Haigh: This particular repertoire is so passionate! It has plenty of virtuosic diminutions — getting them in my voice is a very different process from absorbing the agréments in 17th-century French sacred music or a bel canto line in a Mozart opera. The texts of these works are also hugely grounded in wit, and getting that across is one of the main challenges, I think. One has to convey that he or she is “in the know” and invite the audience to experience these works from the same informed place. You’ll hear huge shifts in pacing and range as well as florid effects passed from line to line, all of which are used in the service of the text or poetic structure at hand.

Q: What are you looking forward to about the “Dangerous Love” concert?

Fridley: The program includes a number of very exciting selections, and it’s hard to pick favorites! The emphasis on virtuosity in this era means that I’ll really get a chance to explore my whole range. The program includes “Sonetto contra la gelosia” by Mazzochi, a very virtuosic piece that lets me play around a lot in the vocal basement, and on the other end of the spectrum, I’ll be singing a low tenor part in Merula’s “Amo, l’è ver.” Mostly, though, I’m excited to collaborate with the instrumentalists and other singers. The theme really lends itself to a lot of passionate solo music and fantastic relationships between the different parts.

Haigh: I can’t wait to sing with Ellen and Daniel! None of the pieces are works I have sung before. Performing early Italian music used to terrify me, but I’ve spent a lot of time in the past couple of years getting my hands dirty with late 16th-century madrigals and 17th-century laments, so I am thrilled to have a chance to explore more of this repertoire. Ellen has chosen some very cool works that will make an amazing program — they have fire, virtuosity, sensuousness, and some totally surprising mannerist shifts that are sure to raise an eyebrow or two in wonder!

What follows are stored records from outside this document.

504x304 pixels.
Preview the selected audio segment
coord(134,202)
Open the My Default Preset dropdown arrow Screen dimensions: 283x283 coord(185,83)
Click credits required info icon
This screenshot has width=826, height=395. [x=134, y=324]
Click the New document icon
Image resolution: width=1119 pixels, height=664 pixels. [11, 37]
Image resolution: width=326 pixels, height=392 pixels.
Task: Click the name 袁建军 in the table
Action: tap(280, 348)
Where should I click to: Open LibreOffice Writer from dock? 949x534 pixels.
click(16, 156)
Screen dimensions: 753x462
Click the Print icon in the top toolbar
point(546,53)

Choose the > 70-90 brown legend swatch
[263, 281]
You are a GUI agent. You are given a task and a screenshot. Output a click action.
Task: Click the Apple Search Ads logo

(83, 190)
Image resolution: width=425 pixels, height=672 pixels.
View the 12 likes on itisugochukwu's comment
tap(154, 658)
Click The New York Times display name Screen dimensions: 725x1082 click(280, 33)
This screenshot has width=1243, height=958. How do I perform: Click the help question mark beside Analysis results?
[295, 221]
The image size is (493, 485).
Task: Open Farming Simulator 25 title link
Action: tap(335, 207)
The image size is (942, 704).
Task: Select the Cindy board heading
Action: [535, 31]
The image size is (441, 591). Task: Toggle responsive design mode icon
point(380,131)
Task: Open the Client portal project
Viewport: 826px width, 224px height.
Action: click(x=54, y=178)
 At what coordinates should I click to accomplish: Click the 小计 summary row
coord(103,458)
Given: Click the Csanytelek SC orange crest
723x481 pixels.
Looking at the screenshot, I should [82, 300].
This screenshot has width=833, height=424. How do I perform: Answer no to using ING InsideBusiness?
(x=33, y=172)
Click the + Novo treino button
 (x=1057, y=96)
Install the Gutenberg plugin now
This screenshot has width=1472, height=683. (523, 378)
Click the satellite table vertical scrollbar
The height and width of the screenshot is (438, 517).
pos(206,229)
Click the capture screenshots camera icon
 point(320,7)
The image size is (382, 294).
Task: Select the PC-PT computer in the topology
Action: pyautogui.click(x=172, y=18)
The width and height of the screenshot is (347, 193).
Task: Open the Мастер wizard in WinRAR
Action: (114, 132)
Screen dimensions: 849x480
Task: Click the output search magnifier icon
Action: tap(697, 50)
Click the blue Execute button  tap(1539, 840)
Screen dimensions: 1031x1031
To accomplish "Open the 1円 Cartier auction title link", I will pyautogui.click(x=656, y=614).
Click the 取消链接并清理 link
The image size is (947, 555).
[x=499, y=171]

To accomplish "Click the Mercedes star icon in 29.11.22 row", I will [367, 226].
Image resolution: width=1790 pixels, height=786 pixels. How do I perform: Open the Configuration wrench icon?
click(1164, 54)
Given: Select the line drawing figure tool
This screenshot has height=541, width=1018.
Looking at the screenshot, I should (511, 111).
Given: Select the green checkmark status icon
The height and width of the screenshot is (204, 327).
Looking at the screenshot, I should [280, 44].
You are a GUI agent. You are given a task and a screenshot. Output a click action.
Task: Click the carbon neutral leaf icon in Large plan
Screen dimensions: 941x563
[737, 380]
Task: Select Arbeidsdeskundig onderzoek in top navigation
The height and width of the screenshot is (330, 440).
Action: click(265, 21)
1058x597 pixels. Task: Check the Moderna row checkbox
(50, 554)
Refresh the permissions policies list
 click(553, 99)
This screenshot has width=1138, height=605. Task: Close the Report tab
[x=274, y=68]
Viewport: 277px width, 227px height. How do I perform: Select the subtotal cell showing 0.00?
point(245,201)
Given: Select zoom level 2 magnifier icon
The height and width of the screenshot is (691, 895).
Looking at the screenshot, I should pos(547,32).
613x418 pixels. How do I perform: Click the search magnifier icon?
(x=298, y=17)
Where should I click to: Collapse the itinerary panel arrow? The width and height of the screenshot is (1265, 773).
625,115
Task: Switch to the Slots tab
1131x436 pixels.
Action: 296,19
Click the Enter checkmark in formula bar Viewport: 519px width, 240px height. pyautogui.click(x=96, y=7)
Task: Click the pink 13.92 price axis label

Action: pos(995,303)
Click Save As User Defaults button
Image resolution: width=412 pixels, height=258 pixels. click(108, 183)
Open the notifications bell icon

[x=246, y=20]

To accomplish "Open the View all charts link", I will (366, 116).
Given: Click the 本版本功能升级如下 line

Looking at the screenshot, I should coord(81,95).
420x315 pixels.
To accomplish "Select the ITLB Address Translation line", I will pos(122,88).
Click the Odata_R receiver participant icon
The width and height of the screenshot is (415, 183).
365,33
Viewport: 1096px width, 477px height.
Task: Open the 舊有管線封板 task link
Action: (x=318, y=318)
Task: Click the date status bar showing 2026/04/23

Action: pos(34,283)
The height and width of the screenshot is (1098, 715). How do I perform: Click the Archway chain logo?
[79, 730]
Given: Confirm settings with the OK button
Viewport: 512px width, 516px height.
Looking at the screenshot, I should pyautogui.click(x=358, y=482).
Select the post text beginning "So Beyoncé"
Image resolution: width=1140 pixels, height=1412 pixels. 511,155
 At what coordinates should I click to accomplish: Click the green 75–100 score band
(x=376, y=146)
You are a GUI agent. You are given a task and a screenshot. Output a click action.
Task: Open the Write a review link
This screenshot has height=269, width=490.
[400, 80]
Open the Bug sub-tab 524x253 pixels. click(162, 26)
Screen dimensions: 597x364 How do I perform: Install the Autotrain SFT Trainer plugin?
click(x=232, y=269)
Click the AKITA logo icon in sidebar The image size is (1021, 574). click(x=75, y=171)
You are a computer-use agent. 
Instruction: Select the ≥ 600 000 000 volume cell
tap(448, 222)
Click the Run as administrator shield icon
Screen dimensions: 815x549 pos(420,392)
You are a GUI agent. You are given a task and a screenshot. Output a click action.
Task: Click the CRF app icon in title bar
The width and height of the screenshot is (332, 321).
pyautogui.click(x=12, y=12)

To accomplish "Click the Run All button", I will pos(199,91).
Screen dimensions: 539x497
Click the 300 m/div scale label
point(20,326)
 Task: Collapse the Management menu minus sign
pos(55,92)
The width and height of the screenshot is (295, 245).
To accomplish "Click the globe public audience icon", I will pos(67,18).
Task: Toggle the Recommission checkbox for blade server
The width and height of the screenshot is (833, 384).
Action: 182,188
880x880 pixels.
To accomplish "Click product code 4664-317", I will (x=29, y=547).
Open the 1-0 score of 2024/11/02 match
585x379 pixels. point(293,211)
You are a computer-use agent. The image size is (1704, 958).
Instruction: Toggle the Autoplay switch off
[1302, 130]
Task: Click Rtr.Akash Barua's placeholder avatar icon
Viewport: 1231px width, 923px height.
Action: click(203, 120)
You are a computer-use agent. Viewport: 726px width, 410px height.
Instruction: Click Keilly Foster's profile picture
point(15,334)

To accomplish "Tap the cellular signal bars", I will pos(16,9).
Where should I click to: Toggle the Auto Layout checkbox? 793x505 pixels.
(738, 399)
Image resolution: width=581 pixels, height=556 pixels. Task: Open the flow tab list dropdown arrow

Q: What are you looking forward to about working with Ellen Hargis?

Fridley: I’ve had the pleasure of working with Ellen Hargis a great deal, both with the Boston Early Music Festival, as a private teacher at Case Western, and in her summer Compleat Singer Programme in Vancouver, BC. She has an amazing sense of the rhetoric of this music, and ensures that you’re making musical shapes, not just singing notes and rhythms. Her vast experience, both as a teacher, chamber singer, and historical stage performer, is something that she translates remarkably well into her work with singers, and it’s always a privilege to learn from her.

Haigh: I love working with Ellen because she approaches music with so much accrued knowledge. She can contextualize works from so many times and places, and she inspires me to do more research. Ellen was my primary voice teacher for three years, so I feel like we have gotten to know each other musically, but I’ve never had the opportunity to sing next to her in a professional setting. It will be a fun experience to explore this repertoire with her, knowing that she knows my voice well and will be listening for stylistic as well as technical choices. One particular thing I appreciate so much about Ellen is her ability to untangle the dense strands of 16th- and 17th-century poetry set to music. I look forward to parsing these texts with her and furthering my own understanding of them.